There's a reason why most oil and gas platforms have got traditional tubular piles because they're very it's easy to cope with a lot of risk with a traditional pile. There's a lot more offshore wind farms, there's lots of structures oil and gas, there's two or three or four perhaps relatively small areas with offshore winds you talked about massive areas of the seabed that might vary significantly the costs involving surveying that seabed are huge and so the risks are huge. So, really I mean I would always joke that the two words you don't want to hear an offshore geotechnical person talk about is interesting and challenging. You want very, it's a bit like going on a flight, you want a really simple dull flight takes off and lands fine. It's a bit like that offshore wind. There's, you want a very straightforward, unexciting, unchallenging project, and it is possible. It's just a question of how it's approached.

Gregor

So you're obviously doing a lot of advisory work then for clients and that's obviously presumably pre-dispute, or hopefully there will never be a dispute, but it's as part of project execution.

Mark

Yeah so the vast majority of what Ternan does is the probably before the project is installed. It's the engineering up front, we sometimes get involved in the actual construction from a supervisory point of view but it tends to be the scoping and the screening and the engineering and the advisory and then yes it's largely then something I do is the expert witness work.

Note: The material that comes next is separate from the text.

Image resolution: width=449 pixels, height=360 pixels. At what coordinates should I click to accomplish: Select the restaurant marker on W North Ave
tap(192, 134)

So this is where there's the two phases of course the, either during the claim stage before it's gone to adjudication or arbitration there's that role, and then there's the expert role during adjudication where the questions have been set and the it's a much more structured process. We, I, often get involved in the claims phase beforehand where the contractor is trying to make claims against the contract because of unforeseen ground conditions or issues they've had with trenching, or sitting with the developer who's received these claims from his contractor and trying to advise on the validity of the claims or how strong the case might be, or what the weaknesses might be, or you know just one part of should they go to arbitration or how hard should they push back. I mean I appreciate that the technical side is often one small part with the delay in the quantum perhaps but it's yeah I mean just last week I was in meetings with a developer and they were trying to work out themselves how they should approach the significant claim they've received from their contractor. Does the contractor have a valid case? Are they for want of a better phrase trying it on because it's very easy to claim for unforeseen ground conditions because there will no matter what size of site investigation you do or survey you do there will always be an amount of uncertainty, an amount of risk, so it's always possible to claim for unforeseen ground conditions, sometimes it's a real case often it's not it's, yeah, it's that's the bit that I find quite interesting the assessment of risk the balance of what's reasonable and what's not.

Gregor

Excellent, well maybe we can move on now to just talk a little bit more about the role of a geotechnical expert and obviously energy contracts you could have multitude of different experts that might be involved, today obviously we're focusing on geotechnical expert role, so I guess just for the listeners can you explain at relatively high-level what a geotechnical engineering expert is?

Mark

Yeah so it's somebody that knows about the physical properties and behaviour of the seabed and how the installation of things, so pile driving or trenching or dredging, anything that interacts with the seabed, how that's affected by the changing properties and then, as I was talking about earlier, how well we know those properties. What survey has been done to try and define how the seabed might behave, and then there's the selection of say a trenching tool or a pile driving tool or a sort of foundation you know the sort of site investigation you might need for a suction caisson is very different to one you might need for a gravity based platform or and as we move into floating offshore wind it becomes very interesting as well because you're then into anchors and deeper water and huge great sites with a variation and what's a reasonable interpretation of the seabed properties.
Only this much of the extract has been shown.